FlagSwappr keeps track of whether features are enabled based on a current "generation". It's based off the concept of game generations, such as Pokemon, where features are turned on or off in different releases.

Constructor

const flagSwapper = new FlagSwappr({
    generations: {
        first: {
            eggs: false,
        },
        second: {
            eggs: true,
        }
    }
});

generation

Starting generation to enable, if not the first from generationNames.

const flagSwapper = new FlagSwappr({
    generation: "second",
    generations: {
        first: {
            eggs: false,
        },
        second: {
            eggs: true,
        }
    }
});

const { eggs } = flagSwapper.flags; // true

generationNames

Ordered names of the available generations, if not Object.keys(generations). The first key in this string[] is used as the starting generation.

const flagSwapper = new FlagSwappr({
    generationNames: ["second", "first"],
    generations: {
        first: {
            eggs: false,
        },
        second: {
            eggs: true,
        }
    }
});

const { eggs } = flagSwapper.flags; // true

generations

Groups of feature settings, in order. These represent the changes each generation made to the available feature flags.

Usage with TypeScript

FlagSwappr is templated across a TFlags type, where each of its flags are a Partial of that type.

The template is inferred from the constructor or can be specified manually.

interface IFlags {
    eggs: boolean;
}

const flagSwapper = new FlagSwappr<IFlags>({
    generations: {
        first: {
            eggs: false,
        },
        second: {
            eggs: true,
        }
    }
});

flags

Getter for the generation-variant flags. When a new generation is set, the internal representation is reset to an object with flags for what the current generation's state is for that generation. Each member flag is equal the most "recent" generation setting, as defined by the generationNames order.

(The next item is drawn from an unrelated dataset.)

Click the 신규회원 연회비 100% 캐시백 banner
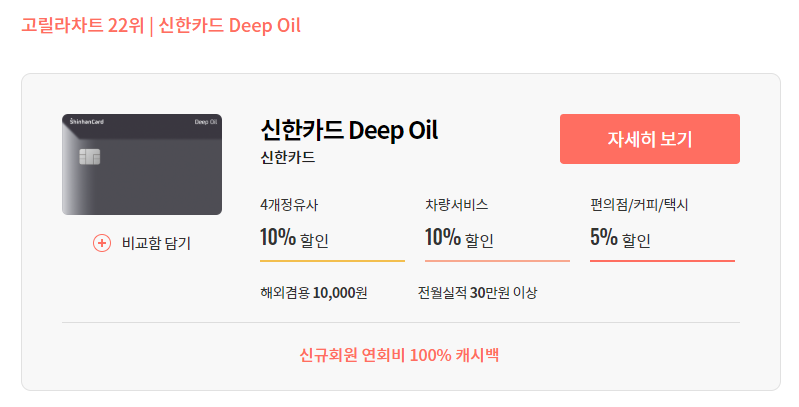 point(399,355)
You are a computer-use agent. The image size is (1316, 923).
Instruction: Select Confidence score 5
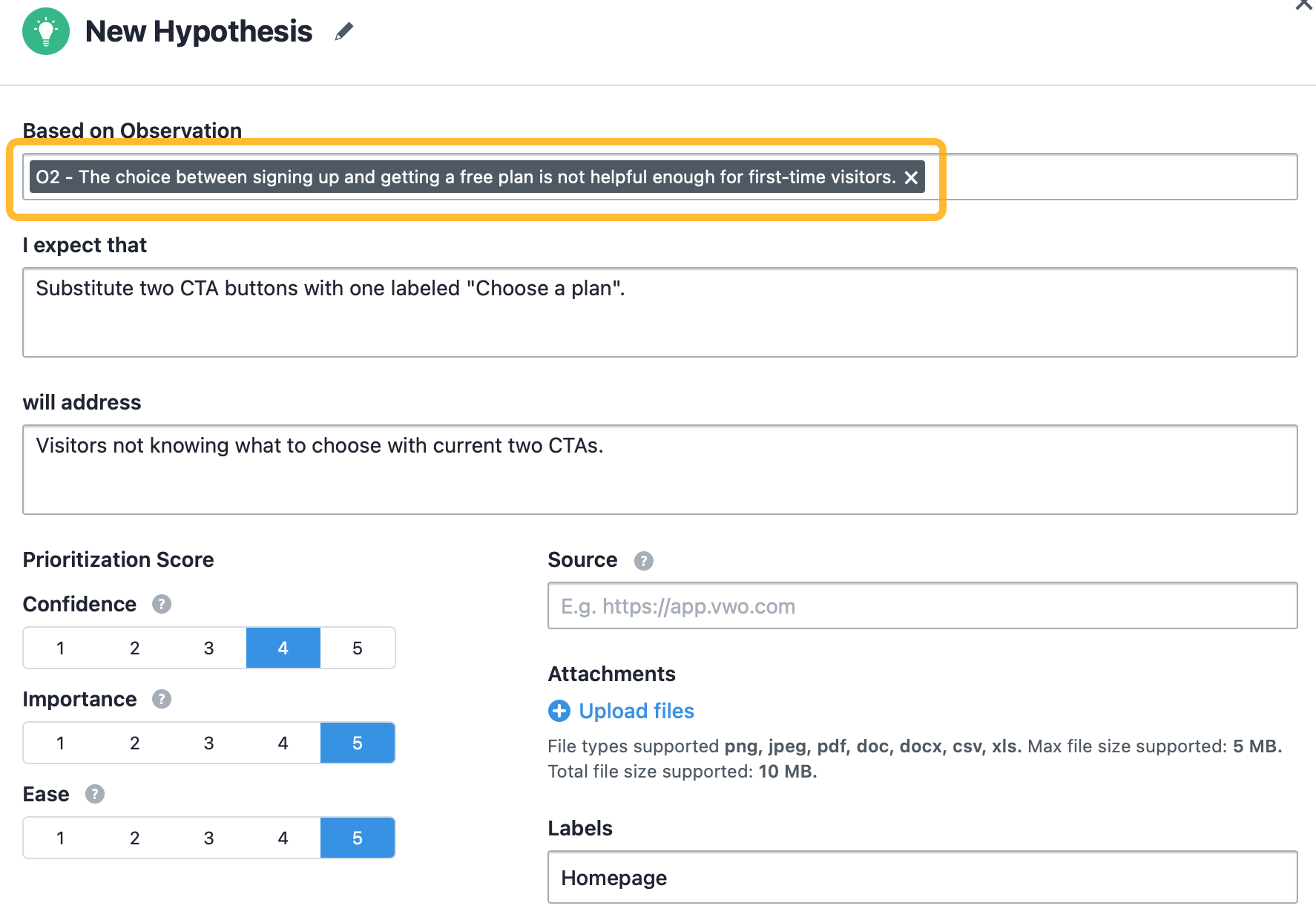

const flagSwapper = new FlagSwappr({
    generation: "third",
    generationNames: ["first", "second", "third"],
    generations: {
        first: {
            eggs: false,
        },
        second: {
            eggs: true,
        },
    }
});

const { eggs } = flagSwapper.flags; // true

setGeneration

Parameters:

  • generationName: string: Generation for flag setting.

Sets flags to a generation.

const flagSwapper = new FlagSwappr({
    generation: "third",
    generationNames: ["first", "second", "third"],
    generations: {
        first: {
            eggs: false,
        },
        second: {
            eggs: true,
        },
    }
});

flagSwapper.setGeneration("first");

const { eggs } = flagSwapper.flags; // false

Development

After forking the repo from GitHub:

git clone https://github.com/<your-name-here>/FlagSwappr
cd FlagSwappr
npm install
npm run setup
npm run verify
  • npm run setup creates a few auto-generated setup files locally.
  • npm run verify builds, lints, and runs tests.

Building

npm run watch

Source files are written under src/ in TypeScript and compile in-place to JavaScript files. npm run watch will directly run the TypeScript compiler on source files in watch mode. Use it in the background while developing to keep the compiled files up-to-date.

Running Tests

npm run test

Tests are written in Mocha and Chai. Their files are written using alongside source files under src/ and named *.test.ts?. Whenever you add, remove, or rename a *.test.t* file under src/, watch will re-run npm run test:setup to regenerate the list of static test files in test/index.html. You can open that file in a browser to debug through the tests.